In the Indian context, evolving doctrines like the IBC, such as the treatment of government dues, avoidance transactions, or group insolvency, require forward-looking interpretation that cannot be reliably extrapolated from past decisions alone
- The Legitimacy Problem: Opacity, Reasons, and Accountability
A. Algorithmic Opacity and Judicial Reasoning
Burrell5 identifies three forms of algorithmic opacity: intentional secrecy, technical complexity, and interpretive opacity. LLMs embody all three. Their internal reasoning processes are not transparent even to their designers, making it difficult to reconstruct why a particular output was generated, rendering it devoid of any meaningful explanation.This opacity poses a direct challenge to judicial legitimacy. Courts and tribunals derive authority not merely from outcomes, but from reasoned justification. Judgments must be intelligible, contestable, and subject to appellate scrutiny.B. Incompleteness and Legal Disputes
Doshi-Velez et al.6 argue that interpretability becomes essential when problems are incompletely specified, exactly the condition characterizing most legal disputes. Legal adjudication involves open-textured standards (“reasonableness”, “good faith”, “public interest”) that cannot be exhaustively formalised.
An LLM-generated conclusion, even if statistically accurate, lacks the deliberative transparency necessary for interrogation, challenges and appellate review under Articles 226 and 227 of the Indian Constitution.
- The Bias Reproduction Problem: Historical Data as Structural Injustice
A. Learning from a Biased Past
Angwin et al.’s exposé7 of racial bias in criminal risk assessment tools illustrates a broader concern: algorithms trained on historical decisions inherit, perpetuate and even amplify historical injustices and systemic biases even when designers do not explicitly encode discriminatory rules. Selbst et al.8 expand this critique by identifying “abstraction traps” (the simplification necessary to build technical systems) that render algorithmic fairness elusive in sociotechnical systems, often stripping away social context, embedding structural inequalities into apparently neutral models. Unlike earlier tools, LLMs can reproduce bias in persuasive prose, making discriminatory patterns harder to detect and contest. The risk is not merely unfair outcomes, but epistemic capture, where biased patterns are normalized through repeated algorithmic articulation of “what the law is.”
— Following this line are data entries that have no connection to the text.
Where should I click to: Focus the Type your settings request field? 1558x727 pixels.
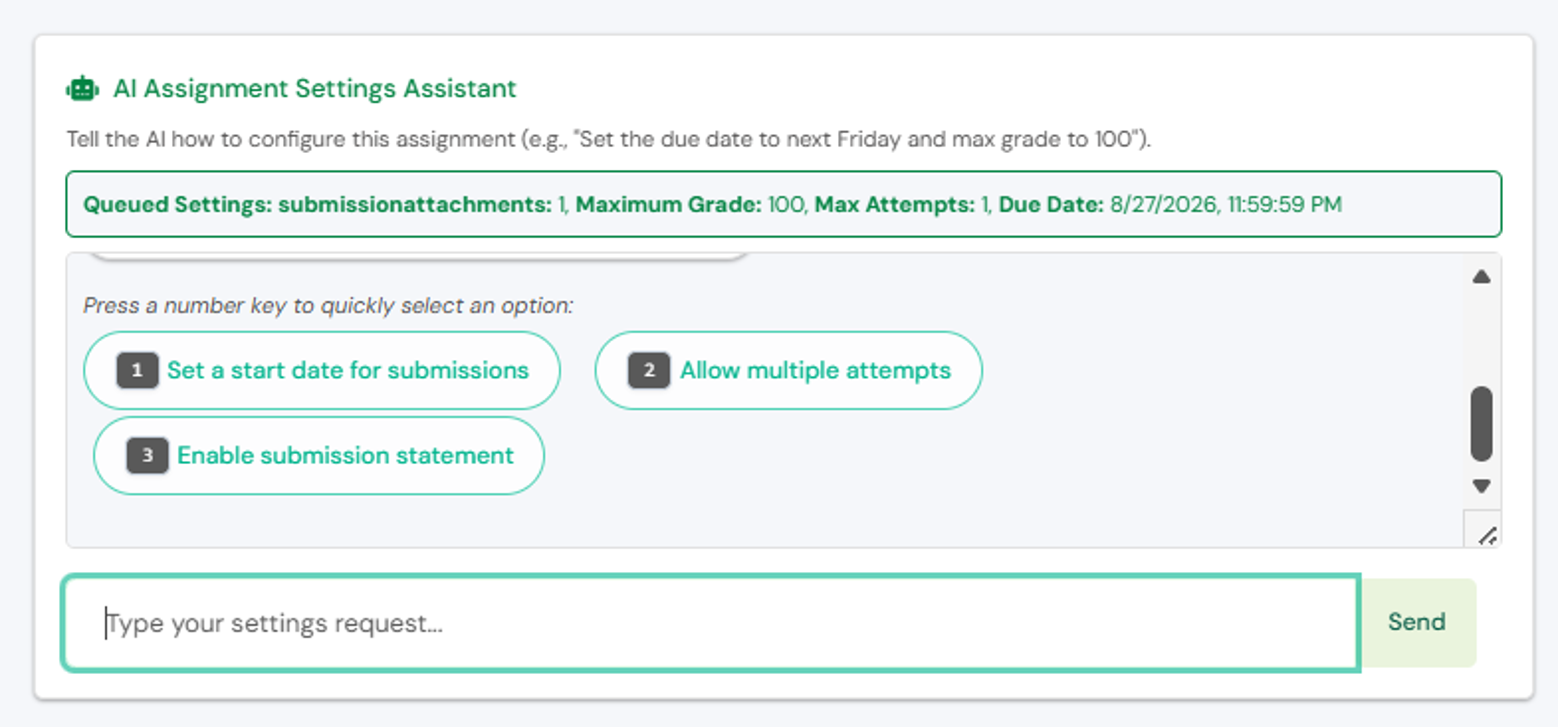click(711, 623)
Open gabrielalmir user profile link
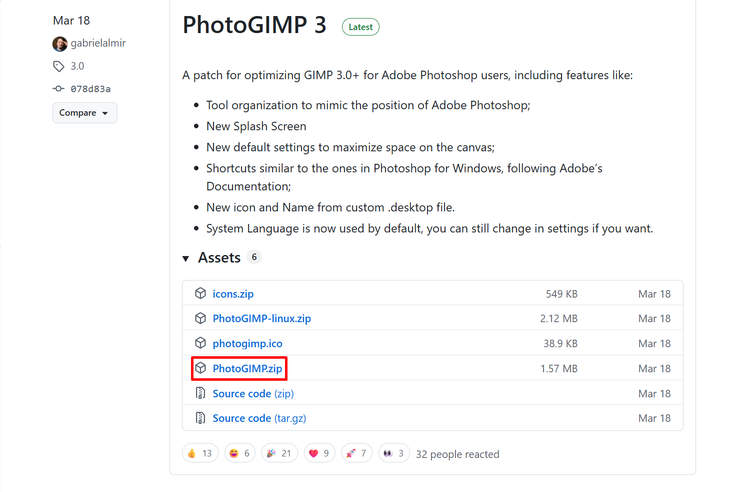Viewport: 750px width, 492px height. click(x=100, y=44)
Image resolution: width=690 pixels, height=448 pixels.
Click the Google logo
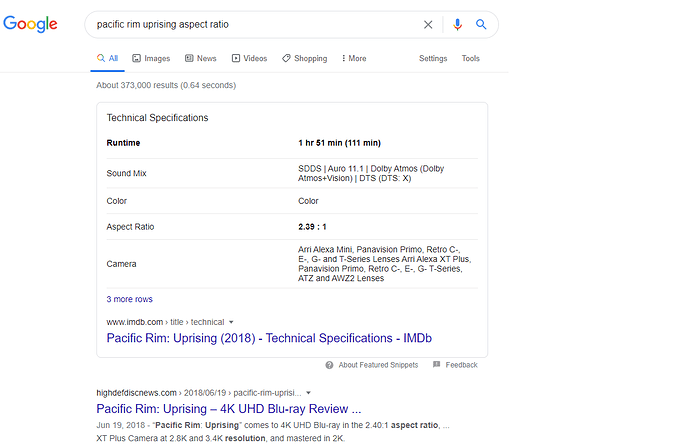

For example, LLMs trained on Indian judicial data risk reproducing systemic biases, against MSMEs in insolvency, against operational creditors, or against certain classes of litigants, embedded in past decision-making.
B. Automation Bias
Stevenson9 provides an empirical look at how risk assessment tools operate in real courtrooms. Judges do not blindly follow algorithms; they interpret, adapt, and sometimes resist them. Yet even when formally advisory, algorithmic outputs exert a gravitational pull on decision-making.
This phenomenon, often termed automation bias, is especially concerning with LLMs. Because their outputs are discursive rather than numeric, they integrate seamlessly into legal workflows: bench memos, draft opinions, research notes. Over time, this may subtly reshape judicial cognition, privileging statistically typical reasoning over creative or counter-majoritarian interpretation.